Training and Education Manager Damien Newman explains, “If we spend time in a green environment then we reduce stress and improve mood, get the opportunity to be active and we also feel as if we are making a positive contribution to those around us, giving and connecting to others. So, to garden and spend time in nature is great for mental health.”

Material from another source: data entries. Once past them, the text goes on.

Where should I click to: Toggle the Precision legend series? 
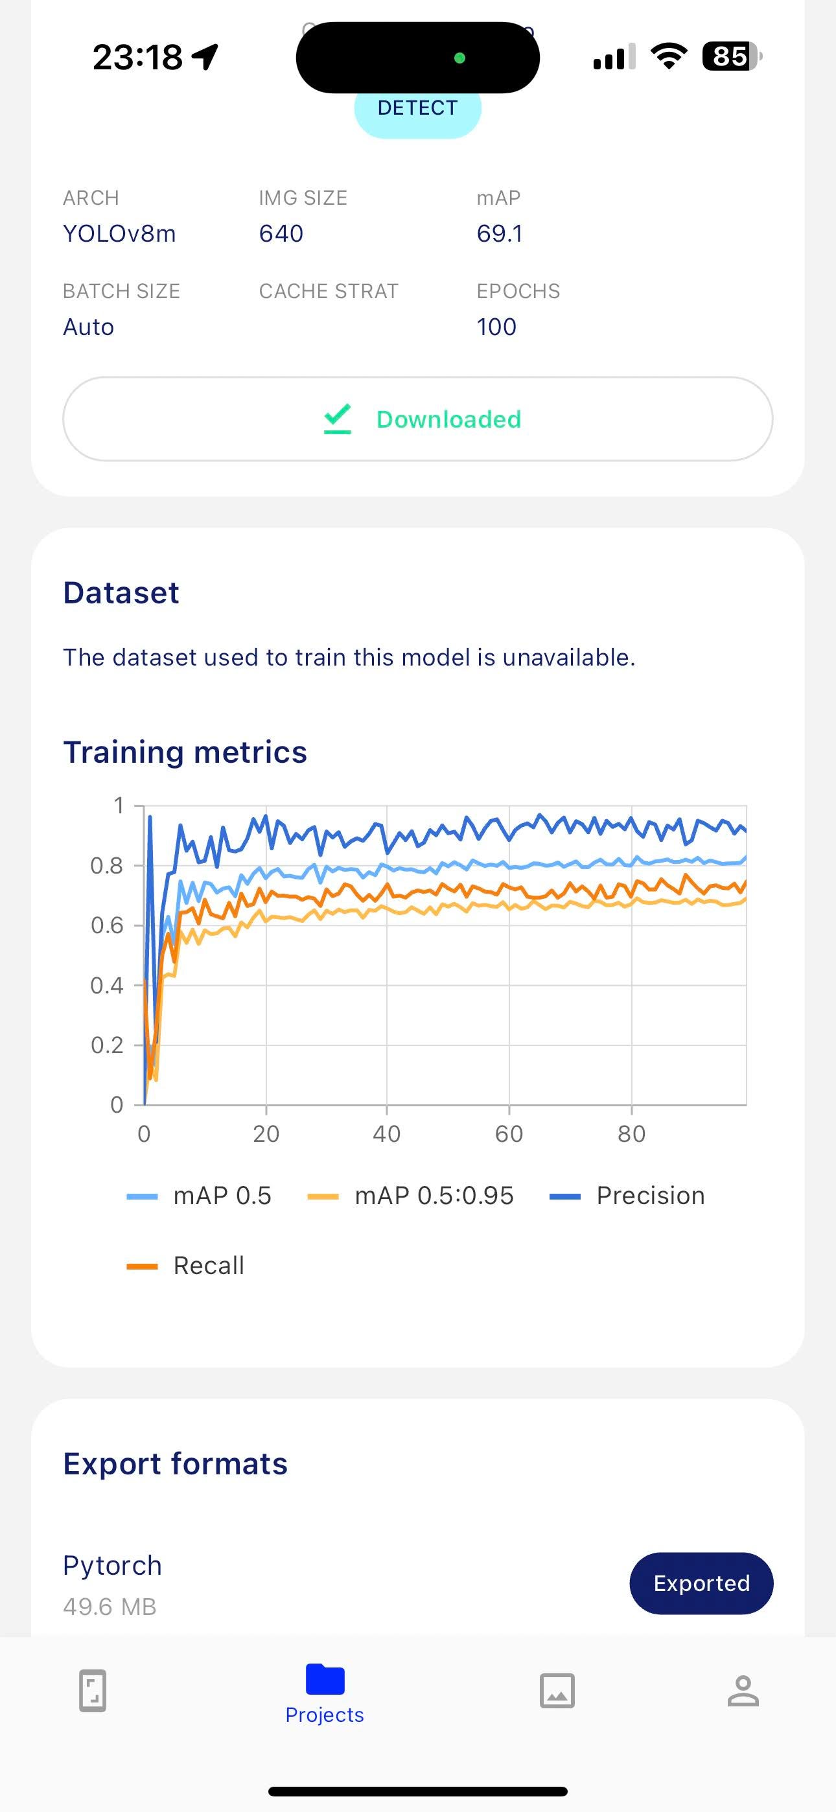627,1196
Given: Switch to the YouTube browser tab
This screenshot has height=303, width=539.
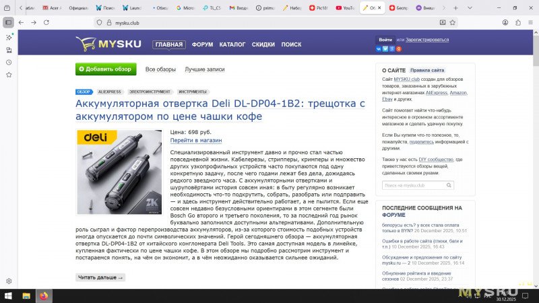Looking at the screenshot, I should (346, 8).
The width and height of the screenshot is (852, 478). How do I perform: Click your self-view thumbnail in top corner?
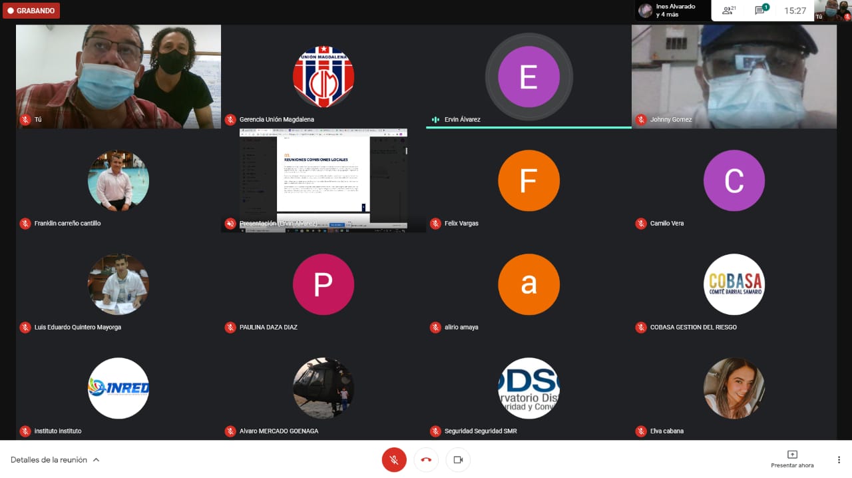pos(833,11)
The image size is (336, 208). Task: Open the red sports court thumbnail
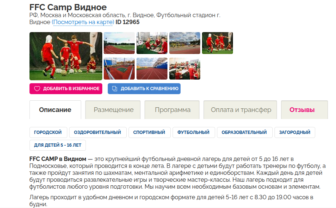[x=119, y=69]
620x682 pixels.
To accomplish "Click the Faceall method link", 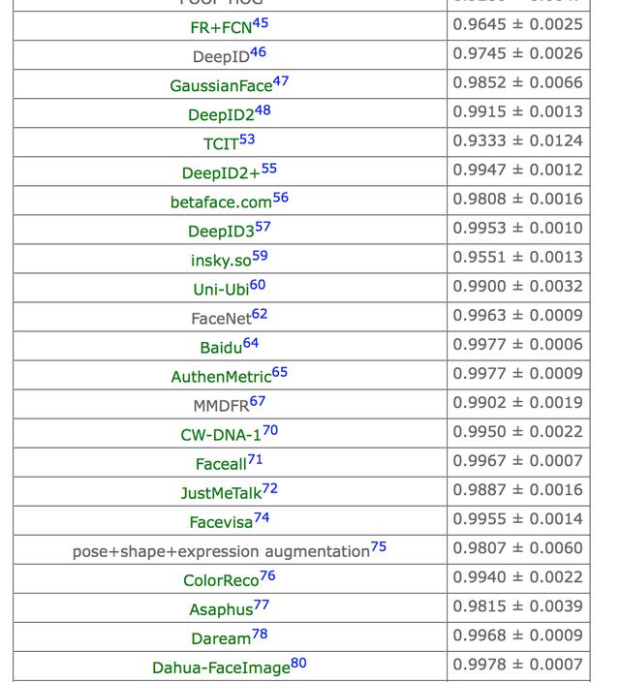I will coord(220,464).
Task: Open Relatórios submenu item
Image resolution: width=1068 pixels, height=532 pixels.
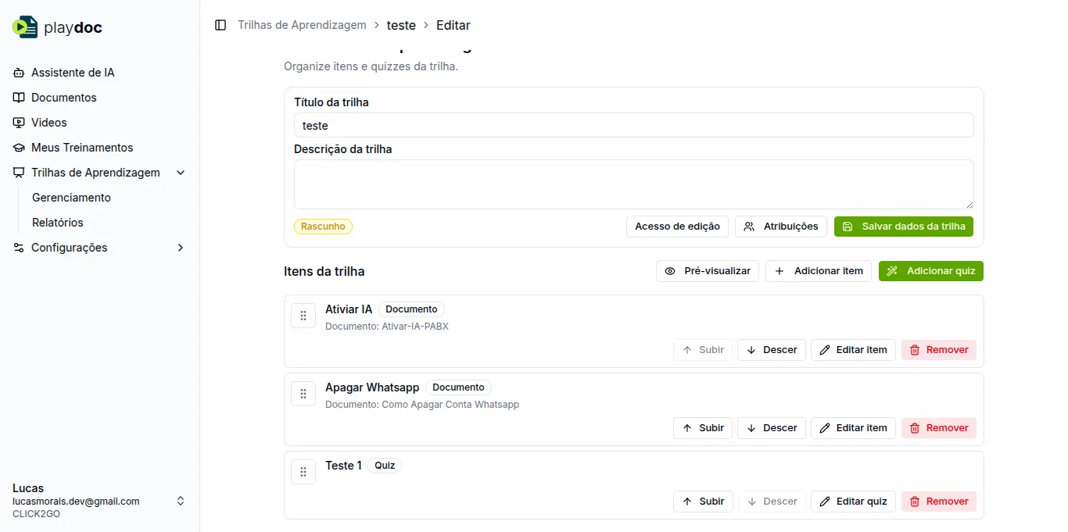Action: point(57,223)
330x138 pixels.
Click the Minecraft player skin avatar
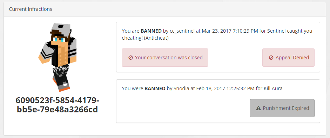click(58, 57)
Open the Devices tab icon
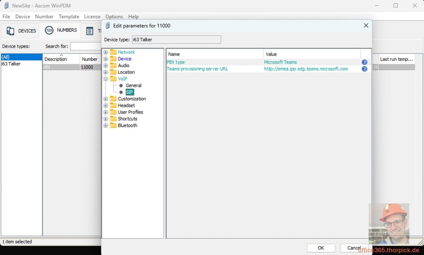The width and height of the screenshot is (424, 255). (10, 31)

When I spend some time in my garden, I’m stepping out of the things that have gone on, I’m not the in the past. It’s my sanctuary.
Abi
Abi Garvey, from Hagley, near Hereford couldn’t agree more. A mother of one, she has a diagnosis of complex PTSD and trauma-based anxiety from childhood, “I didn’t grow up in a very stable home, it was like walking on eggshells, I’ve had all the therapy going and been in some dark bad places over the years and hadn’t been able to get over things my brother and I went through as children and teenagers. But being outside was my retreat; because when I spend some time in my garden, I’m stepping out of the things that have gone on, I’m not the in the past. It’s my sanctuary.”
It was an outreach session run by our Birmingham centre that caught Abi’s eye, “They were doing some sessions at my son’s school and I thought what they were teaching was amazing. Gardening gets you out of your negative headspace. It’s being outside and working with the soil, with its anti-depressive qualities, and having something to nurture."
Abi has been helping Thrive develop an Information Service on our website called Get Gardening to allow people in their gardens to access free information on their phones or another device.
“The info service is very structured and it feels fully inclusive. I struggle and it’s nice to know that there are other people out there using this service.
I’m not bumbling around my allotment on my own with PTSD and anxiety, I know there are other people accessing this service, it feels as though I have a gardening friend in my hand.
Abi
It’s no surprise to Sarah Bowers, Thrive Birmingham Regional Centre Manager, “Social interaction with fellow green-fingered people is one of the main joys of gardening.
Sharing experiences on allotments or community gardens with like-minded people and having that sense of something in common improves wellbeing and confidence.”
For Abi, gardening has had a life-changing effect on her mental health; “My flight and fight response is so calm when I step into my garden, I don’t feel anxious anymore, I feel the weight fall off my shoulders.”